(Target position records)
>> START

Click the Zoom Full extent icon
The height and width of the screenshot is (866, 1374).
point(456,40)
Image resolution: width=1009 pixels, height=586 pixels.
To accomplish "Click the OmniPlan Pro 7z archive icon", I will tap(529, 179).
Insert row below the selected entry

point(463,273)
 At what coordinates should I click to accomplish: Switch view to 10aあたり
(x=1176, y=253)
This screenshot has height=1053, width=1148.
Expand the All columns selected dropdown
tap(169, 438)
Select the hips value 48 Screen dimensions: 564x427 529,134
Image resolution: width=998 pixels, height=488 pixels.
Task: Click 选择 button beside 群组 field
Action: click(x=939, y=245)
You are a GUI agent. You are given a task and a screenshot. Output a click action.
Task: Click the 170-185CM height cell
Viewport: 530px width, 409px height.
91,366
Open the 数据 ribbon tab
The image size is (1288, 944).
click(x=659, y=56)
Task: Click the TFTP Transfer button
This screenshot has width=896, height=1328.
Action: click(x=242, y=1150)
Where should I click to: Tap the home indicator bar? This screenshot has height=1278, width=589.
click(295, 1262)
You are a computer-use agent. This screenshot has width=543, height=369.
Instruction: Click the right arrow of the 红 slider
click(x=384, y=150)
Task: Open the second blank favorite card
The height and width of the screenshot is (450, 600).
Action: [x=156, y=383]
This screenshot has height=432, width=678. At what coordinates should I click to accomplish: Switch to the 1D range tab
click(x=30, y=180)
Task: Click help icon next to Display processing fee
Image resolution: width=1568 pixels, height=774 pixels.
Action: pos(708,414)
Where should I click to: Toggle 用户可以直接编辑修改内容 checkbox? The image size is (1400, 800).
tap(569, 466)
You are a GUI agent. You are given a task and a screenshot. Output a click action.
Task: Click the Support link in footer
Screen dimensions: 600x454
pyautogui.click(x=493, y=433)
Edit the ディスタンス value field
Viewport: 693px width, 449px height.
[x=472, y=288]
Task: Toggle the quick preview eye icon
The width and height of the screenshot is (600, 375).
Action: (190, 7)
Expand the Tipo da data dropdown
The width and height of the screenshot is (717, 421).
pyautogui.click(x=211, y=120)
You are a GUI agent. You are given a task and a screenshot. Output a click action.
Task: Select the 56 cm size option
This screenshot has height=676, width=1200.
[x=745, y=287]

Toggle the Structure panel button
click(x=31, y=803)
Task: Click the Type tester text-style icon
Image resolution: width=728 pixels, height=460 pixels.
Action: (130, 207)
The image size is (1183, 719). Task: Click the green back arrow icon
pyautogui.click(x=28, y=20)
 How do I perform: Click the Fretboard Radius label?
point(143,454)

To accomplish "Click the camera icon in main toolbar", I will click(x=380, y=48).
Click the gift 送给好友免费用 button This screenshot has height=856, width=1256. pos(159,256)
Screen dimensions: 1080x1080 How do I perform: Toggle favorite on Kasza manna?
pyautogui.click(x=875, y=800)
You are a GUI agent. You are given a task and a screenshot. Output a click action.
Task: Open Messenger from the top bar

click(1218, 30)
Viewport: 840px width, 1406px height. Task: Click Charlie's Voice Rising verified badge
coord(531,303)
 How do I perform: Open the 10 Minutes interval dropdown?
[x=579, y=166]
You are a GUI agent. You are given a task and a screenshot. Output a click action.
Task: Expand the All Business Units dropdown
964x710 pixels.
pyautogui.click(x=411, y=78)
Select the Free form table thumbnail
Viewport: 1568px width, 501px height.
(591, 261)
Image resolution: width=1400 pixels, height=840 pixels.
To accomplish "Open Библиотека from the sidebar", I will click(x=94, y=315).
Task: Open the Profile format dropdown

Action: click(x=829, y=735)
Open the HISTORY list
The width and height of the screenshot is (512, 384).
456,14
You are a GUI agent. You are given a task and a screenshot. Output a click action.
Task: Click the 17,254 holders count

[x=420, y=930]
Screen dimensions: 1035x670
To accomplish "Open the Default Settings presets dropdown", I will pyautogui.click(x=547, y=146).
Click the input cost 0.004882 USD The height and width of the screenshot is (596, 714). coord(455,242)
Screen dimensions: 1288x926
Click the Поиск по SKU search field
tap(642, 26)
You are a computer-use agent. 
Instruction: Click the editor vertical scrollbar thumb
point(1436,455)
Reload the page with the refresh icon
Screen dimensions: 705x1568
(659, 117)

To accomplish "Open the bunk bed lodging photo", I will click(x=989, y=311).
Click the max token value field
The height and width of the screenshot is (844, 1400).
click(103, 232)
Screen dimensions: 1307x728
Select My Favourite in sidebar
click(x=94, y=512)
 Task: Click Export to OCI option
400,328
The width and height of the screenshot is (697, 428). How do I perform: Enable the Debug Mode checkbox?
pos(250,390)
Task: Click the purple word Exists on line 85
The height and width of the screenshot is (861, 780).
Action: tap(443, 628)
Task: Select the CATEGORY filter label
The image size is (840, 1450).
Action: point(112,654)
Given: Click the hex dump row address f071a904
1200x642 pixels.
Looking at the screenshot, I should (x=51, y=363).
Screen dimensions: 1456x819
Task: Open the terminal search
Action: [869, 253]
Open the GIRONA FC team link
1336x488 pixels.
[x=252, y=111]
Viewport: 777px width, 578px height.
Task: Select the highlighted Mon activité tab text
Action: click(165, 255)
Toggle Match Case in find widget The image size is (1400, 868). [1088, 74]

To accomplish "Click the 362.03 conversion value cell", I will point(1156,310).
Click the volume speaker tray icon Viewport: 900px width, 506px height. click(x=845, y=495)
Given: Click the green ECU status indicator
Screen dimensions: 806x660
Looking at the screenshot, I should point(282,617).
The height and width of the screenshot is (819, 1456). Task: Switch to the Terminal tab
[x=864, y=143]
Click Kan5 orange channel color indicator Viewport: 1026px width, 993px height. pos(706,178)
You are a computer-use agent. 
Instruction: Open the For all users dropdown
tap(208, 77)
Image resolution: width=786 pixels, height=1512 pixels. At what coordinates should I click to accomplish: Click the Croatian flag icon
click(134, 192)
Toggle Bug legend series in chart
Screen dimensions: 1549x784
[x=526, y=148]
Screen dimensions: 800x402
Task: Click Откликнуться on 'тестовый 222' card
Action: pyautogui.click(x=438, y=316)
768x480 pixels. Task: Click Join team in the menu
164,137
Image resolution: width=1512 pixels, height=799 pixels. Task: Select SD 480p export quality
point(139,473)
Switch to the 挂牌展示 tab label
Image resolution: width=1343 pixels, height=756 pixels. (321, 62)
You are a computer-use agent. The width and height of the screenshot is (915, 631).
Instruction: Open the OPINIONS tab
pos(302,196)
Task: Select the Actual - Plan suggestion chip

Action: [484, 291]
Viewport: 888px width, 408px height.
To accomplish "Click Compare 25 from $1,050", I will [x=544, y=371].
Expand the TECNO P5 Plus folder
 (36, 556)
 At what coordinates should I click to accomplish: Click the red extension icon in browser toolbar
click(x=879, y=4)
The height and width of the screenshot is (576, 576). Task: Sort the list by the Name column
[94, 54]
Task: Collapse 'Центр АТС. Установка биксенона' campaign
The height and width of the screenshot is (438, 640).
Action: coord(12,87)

>> END

• **Given problem**:
Repeat everything in the data above word for word, from the line containing "Toggle the Structure panel button" down to the line containing "pyautogui.click(x=875, y=800)", including both of those lines.

• **Task output**:
Toggle the Structure panel button
click(x=31, y=803)
Task: Click the Type tester text-style icon
Image resolution: width=728 pixels, height=460 pixels.
Action: (130, 207)
The image size is (1183, 719). Task: Click the green back arrow icon
pyautogui.click(x=28, y=20)
 How do I perform: Click the Fretboard Radius label?
point(143,454)

To accomplish "Click the camera icon in main toolbar", I will click(x=380, y=48).
Click the gift 送给好友免费用 button This screenshot has height=856, width=1256. pos(159,256)
Screen dimensions: 1080x1080 How do I perform: Toggle favorite on Kasza manna?
pyautogui.click(x=875, y=800)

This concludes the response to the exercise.